Goal of the exercise:
Please transcribe exactly the lines from the line holding "Open the Печать dropdown menu" through the end of the data below, and skip any pictures.

Given records:
* * *

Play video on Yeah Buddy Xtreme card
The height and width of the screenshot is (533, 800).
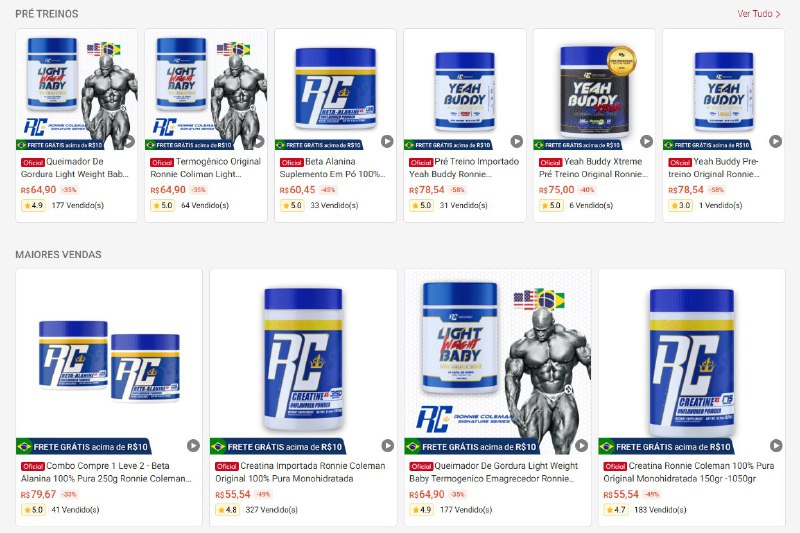tap(646, 141)
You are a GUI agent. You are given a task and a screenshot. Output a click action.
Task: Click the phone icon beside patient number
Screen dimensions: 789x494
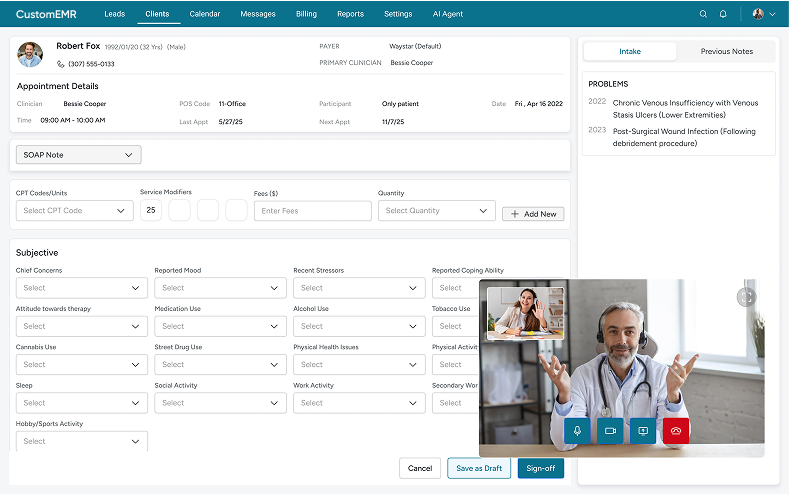coord(61,64)
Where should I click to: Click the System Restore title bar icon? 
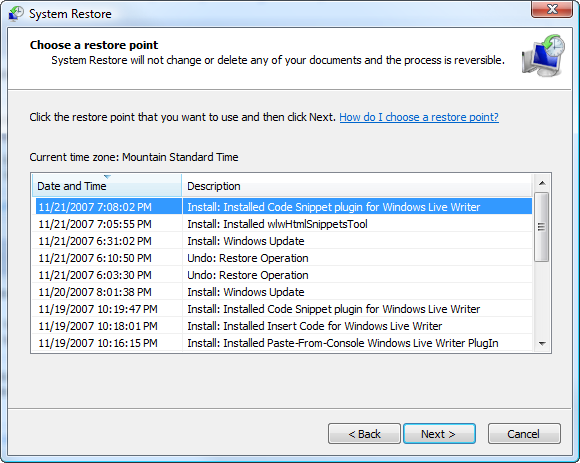(16, 14)
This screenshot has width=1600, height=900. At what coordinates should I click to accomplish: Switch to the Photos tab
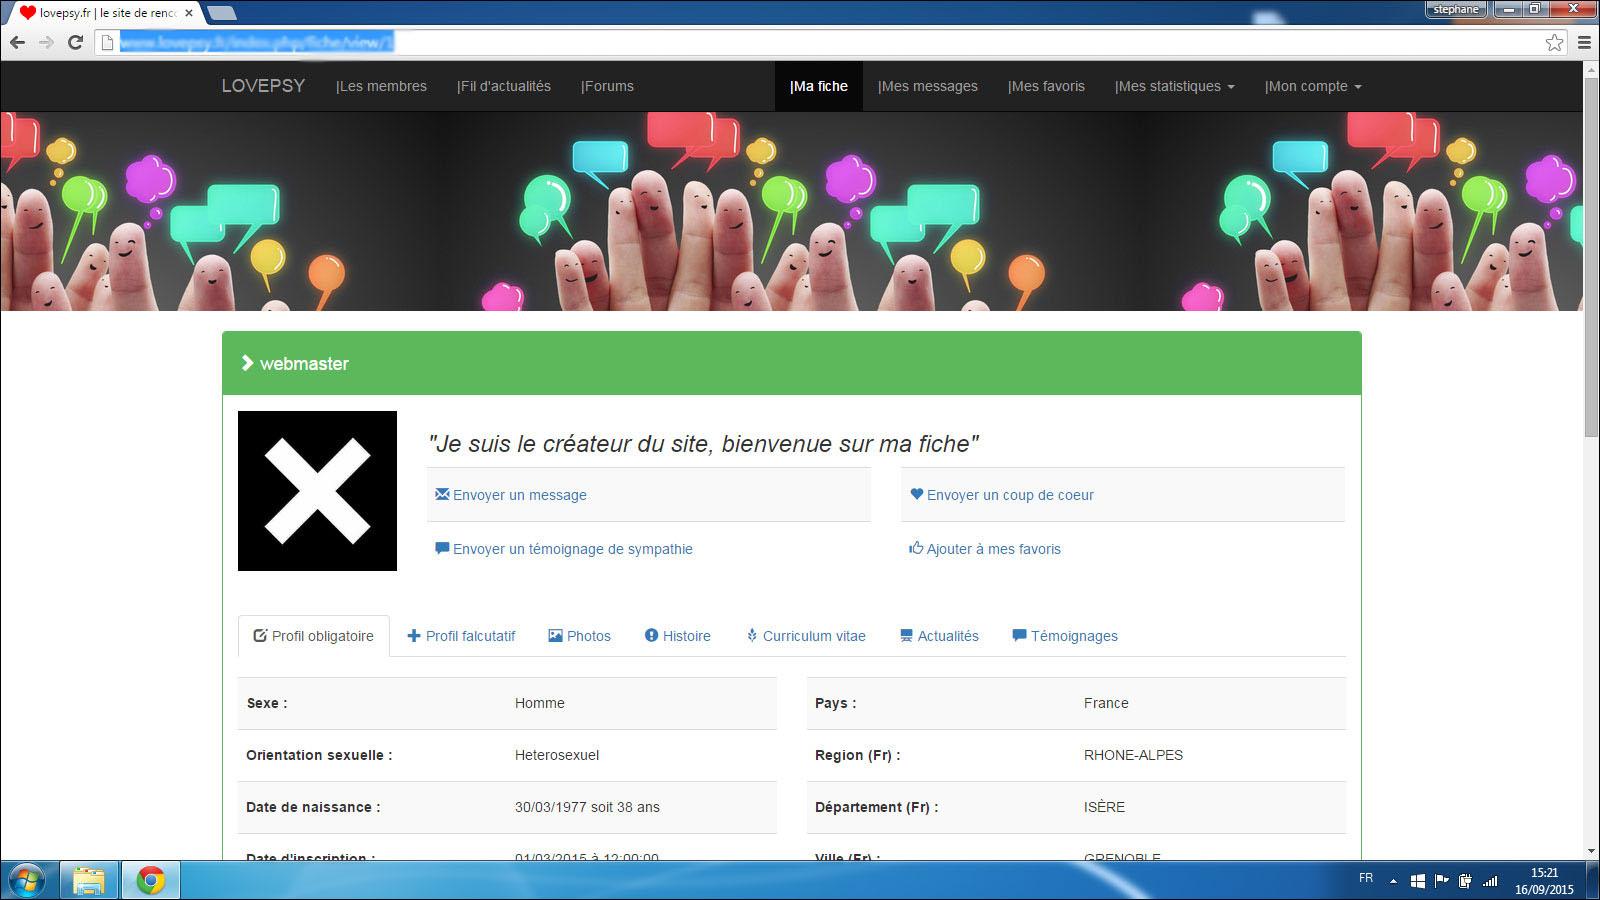click(x=579, y=636)
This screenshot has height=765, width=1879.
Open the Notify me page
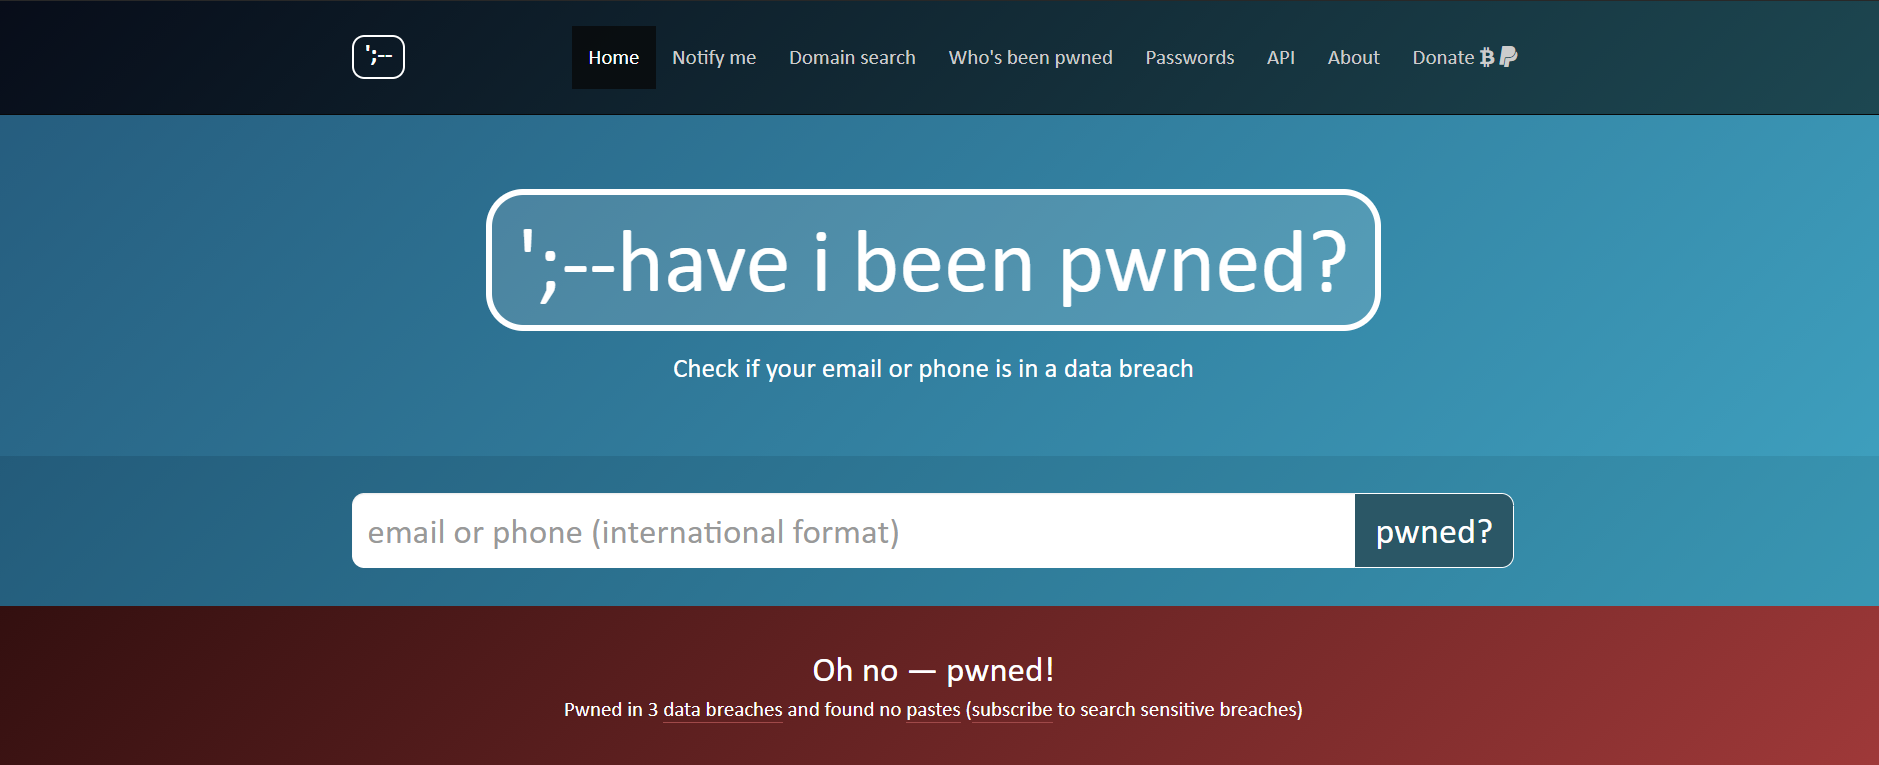point(714,58)
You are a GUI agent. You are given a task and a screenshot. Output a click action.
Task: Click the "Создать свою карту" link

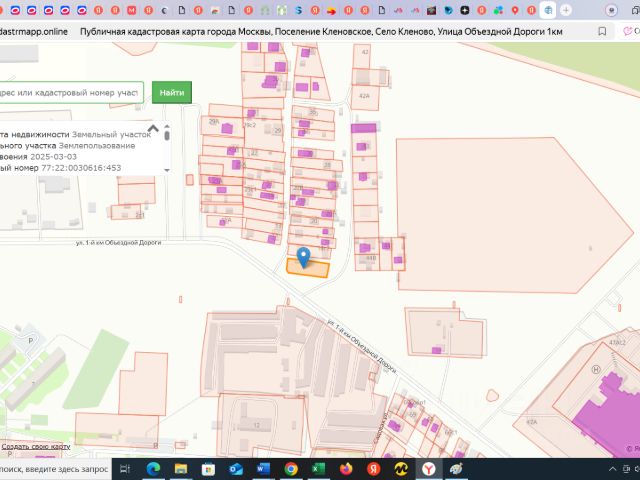coord(36,446)
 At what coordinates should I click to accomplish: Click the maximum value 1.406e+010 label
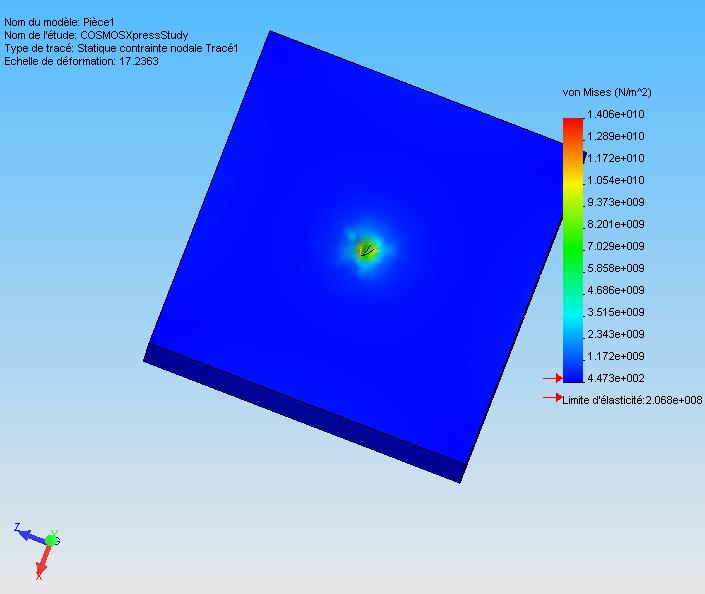tap(616, 114)
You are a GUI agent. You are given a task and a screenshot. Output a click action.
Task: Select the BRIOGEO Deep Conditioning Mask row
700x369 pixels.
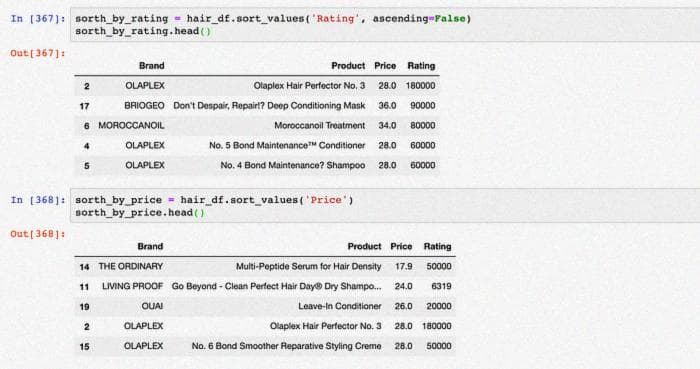[257, 106]
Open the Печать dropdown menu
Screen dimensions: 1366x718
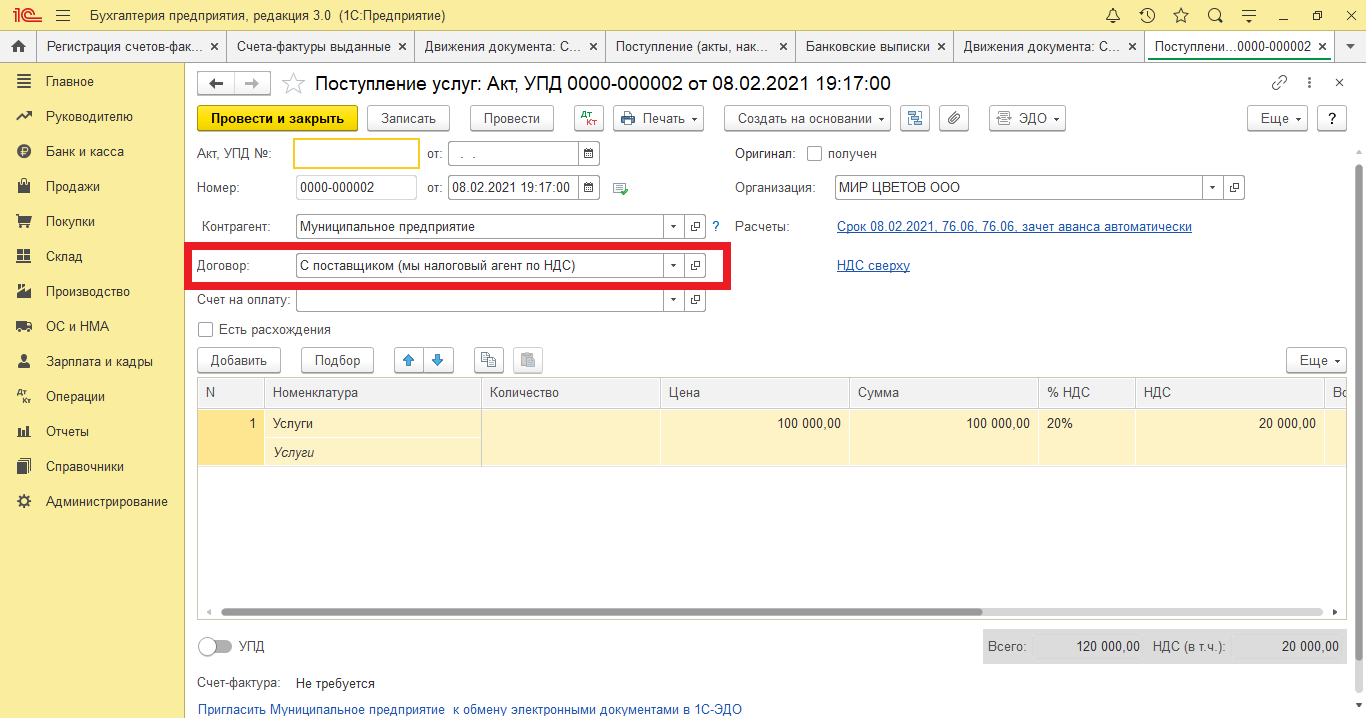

* * *

Output for this exercise:
Open the Печать dropdown menu
Screen dimensions: 1366x718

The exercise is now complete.